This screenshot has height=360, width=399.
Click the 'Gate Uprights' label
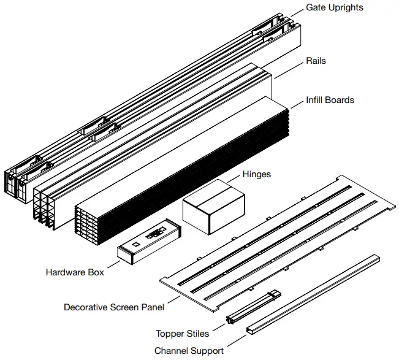tap(335, 7)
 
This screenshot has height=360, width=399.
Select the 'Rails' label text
tap(316, 61)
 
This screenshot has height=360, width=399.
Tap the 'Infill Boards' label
tap(330, 100)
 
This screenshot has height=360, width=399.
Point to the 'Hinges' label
tap(257, 174)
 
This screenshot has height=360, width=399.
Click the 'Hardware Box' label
tap(75, 272)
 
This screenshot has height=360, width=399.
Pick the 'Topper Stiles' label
tap(182, 334)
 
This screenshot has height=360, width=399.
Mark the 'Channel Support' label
tap(189, 351)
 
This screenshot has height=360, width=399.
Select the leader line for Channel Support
tap(236, 341)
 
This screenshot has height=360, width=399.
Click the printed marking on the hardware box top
tap(155, 232)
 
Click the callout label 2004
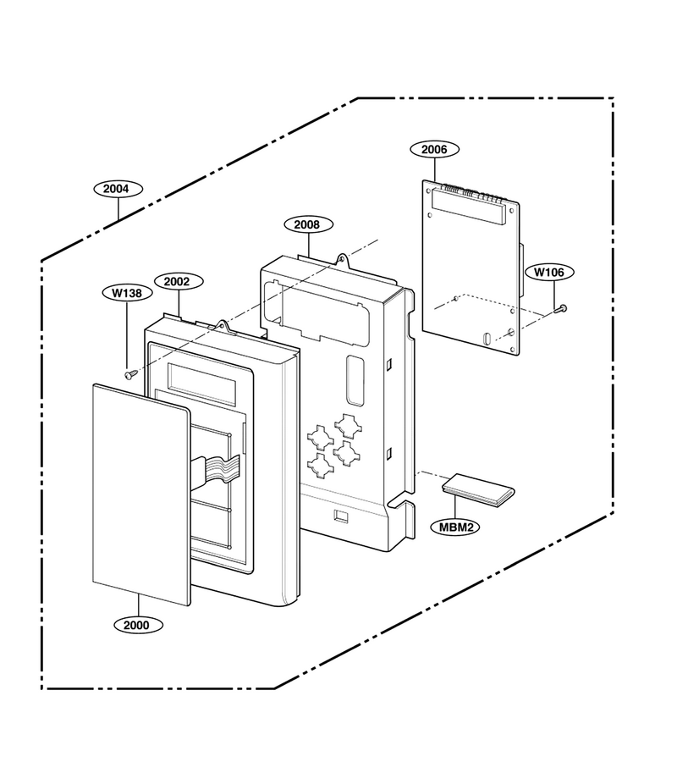[x=118, y=189]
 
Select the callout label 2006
[x=434, y=149]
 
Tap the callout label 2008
[x=308, y=224]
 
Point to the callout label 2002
[x=179, y=281]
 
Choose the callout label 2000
[x=138, y=625]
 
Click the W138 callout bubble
[x=128, y=293]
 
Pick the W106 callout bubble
[x=549, y=272]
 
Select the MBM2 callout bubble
[x=455, y=527]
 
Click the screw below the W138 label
[x=130, y=375]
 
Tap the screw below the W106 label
[x=560, y=308]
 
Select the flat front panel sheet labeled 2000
[x=141, y=494]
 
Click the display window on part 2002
[x=202, y=384]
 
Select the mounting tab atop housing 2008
[x=344, y=260]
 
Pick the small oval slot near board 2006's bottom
[x=486, y=339]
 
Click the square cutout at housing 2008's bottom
[x=341, y=516]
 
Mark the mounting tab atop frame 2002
[x=222, y=326]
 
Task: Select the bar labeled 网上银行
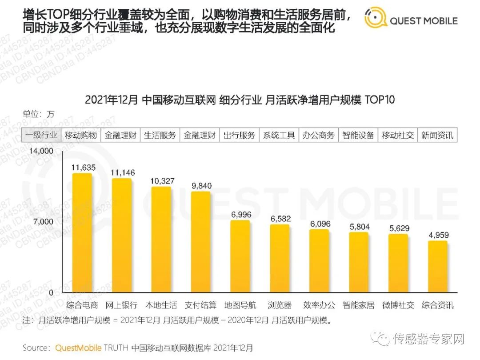click(121, 235)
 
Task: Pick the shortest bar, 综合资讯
click(438, 267)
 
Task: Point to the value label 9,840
click(200, 186)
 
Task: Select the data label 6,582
click(280, 219)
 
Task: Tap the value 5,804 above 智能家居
click(359, 227)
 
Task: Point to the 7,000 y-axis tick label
click(44, 222)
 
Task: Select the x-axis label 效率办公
click(319, 305)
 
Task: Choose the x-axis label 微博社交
click(398, 305)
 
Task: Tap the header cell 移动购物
click(81, 135)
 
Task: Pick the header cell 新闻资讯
click(437, 135)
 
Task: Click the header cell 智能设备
click(358, 135)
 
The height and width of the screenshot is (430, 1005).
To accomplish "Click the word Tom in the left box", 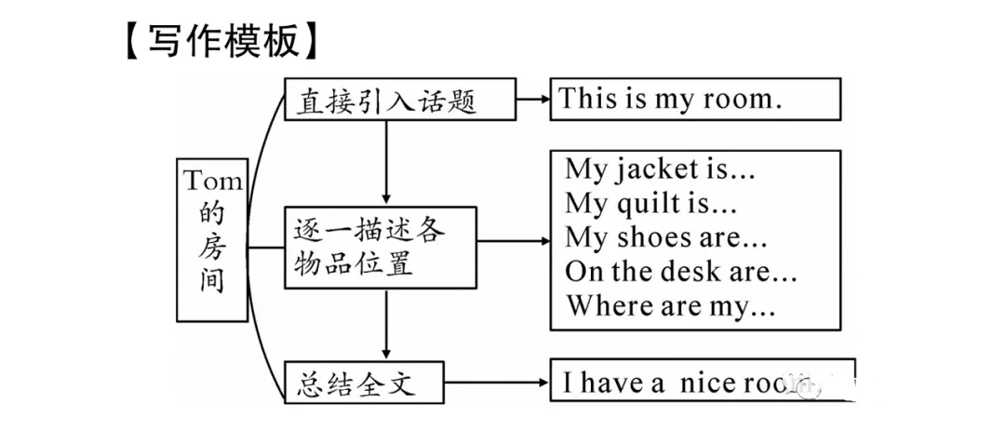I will (x=213, y=179).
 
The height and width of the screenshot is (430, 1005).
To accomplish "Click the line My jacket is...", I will (x=660, y=170).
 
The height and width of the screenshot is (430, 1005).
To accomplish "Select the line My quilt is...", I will (x=651, y=203).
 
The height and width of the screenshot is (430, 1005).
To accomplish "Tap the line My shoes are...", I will (x=666, y=237).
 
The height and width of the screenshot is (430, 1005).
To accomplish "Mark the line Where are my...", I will (x=671, y=305).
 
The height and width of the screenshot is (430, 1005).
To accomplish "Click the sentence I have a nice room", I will (x=679, y=383).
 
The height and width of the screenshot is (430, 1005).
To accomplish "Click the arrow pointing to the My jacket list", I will (x=512, y=240).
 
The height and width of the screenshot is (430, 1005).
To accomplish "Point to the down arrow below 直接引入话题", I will (x=384, y=163).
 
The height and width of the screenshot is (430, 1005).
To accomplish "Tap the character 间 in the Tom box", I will (x=213, y=278).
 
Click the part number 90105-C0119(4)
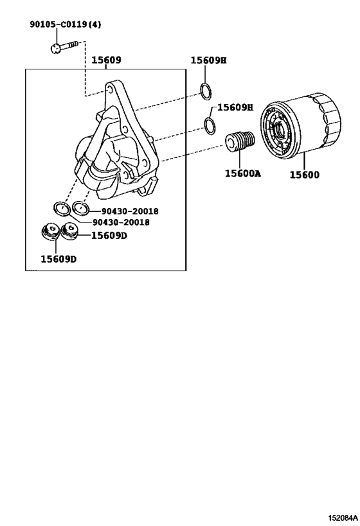(65, 24)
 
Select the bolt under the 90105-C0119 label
(64, 47)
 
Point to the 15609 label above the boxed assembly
(106, 60)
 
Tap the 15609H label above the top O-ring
(208, 60)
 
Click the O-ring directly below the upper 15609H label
(206, 91)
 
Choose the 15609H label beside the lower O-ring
(235, 107)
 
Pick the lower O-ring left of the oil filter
(210, 126)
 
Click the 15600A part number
(242, 173)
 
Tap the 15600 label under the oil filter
(305, 175)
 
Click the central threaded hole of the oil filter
(280, 130)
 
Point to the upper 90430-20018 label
(130, 211)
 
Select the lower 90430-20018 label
(121, 222)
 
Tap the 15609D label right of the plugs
(109, 236)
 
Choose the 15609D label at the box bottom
(59, 259)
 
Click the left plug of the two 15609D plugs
(50, 231)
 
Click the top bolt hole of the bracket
(109, 90)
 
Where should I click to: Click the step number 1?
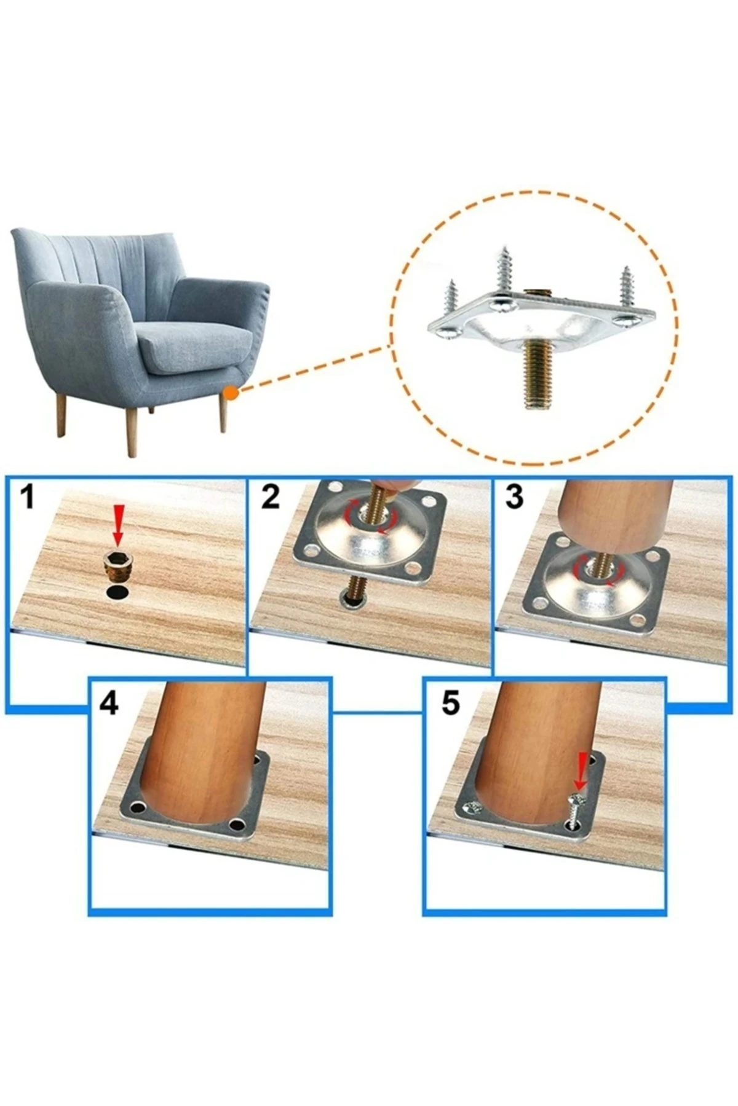coord(26,496)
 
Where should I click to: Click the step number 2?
coord(271,496)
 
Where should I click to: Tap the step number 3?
coord(514,496)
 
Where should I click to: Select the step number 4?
coord(109,702)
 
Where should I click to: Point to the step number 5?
coord(450,702)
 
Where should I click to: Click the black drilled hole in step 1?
coord(117,592)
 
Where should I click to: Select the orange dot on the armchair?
coord(230,391)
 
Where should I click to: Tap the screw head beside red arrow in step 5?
coord(577,799)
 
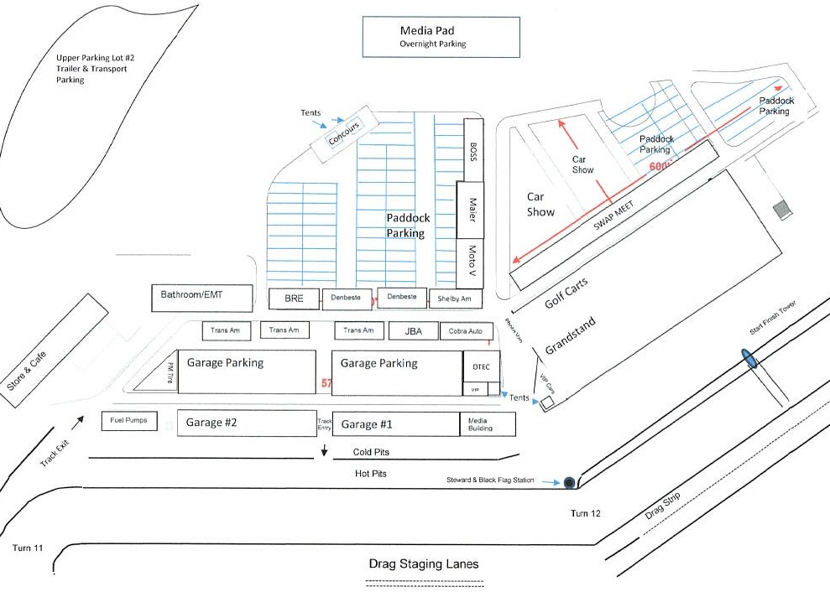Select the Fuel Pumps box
[x=129, y=420]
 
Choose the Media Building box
[x=487, y=424]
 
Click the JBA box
[x=413, y=331]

§ Exercise objective: Recast the material above, from its start through the line containing "tap(75, 272)", as a Markdown table with the columns No. and Entry. Number each nonblank line in order, and leave out blank lines and pictures.

§ Exercise solution:
| No. | Entry |
|---|---|
| 1 | This screenshot has height=360, width=399. |
| 2 | Click the 'Gate Uprights' label |
| 3 | tap(335, 7) |
| 4 | This screenshot has height=360, width=399. |
| 5 | Select the 'Rails' label text |
| 6 | tap(316, 61) |
| 7 | This screenshot has height=360, width=399. |
| 8 | Tap the 'Infill Boards' label |
| 9 | tap(330, 100) |
| 10 | This screenshot has height=360, width=399. |
| 11 | Point to the 'Hinges' label |
| 12 | tap(257, 174) |
| 13 | This screenshot has height=360, width=399. |
| 14 | Click the 'Hardware Box' label |
| 15 | tap(75, 272) |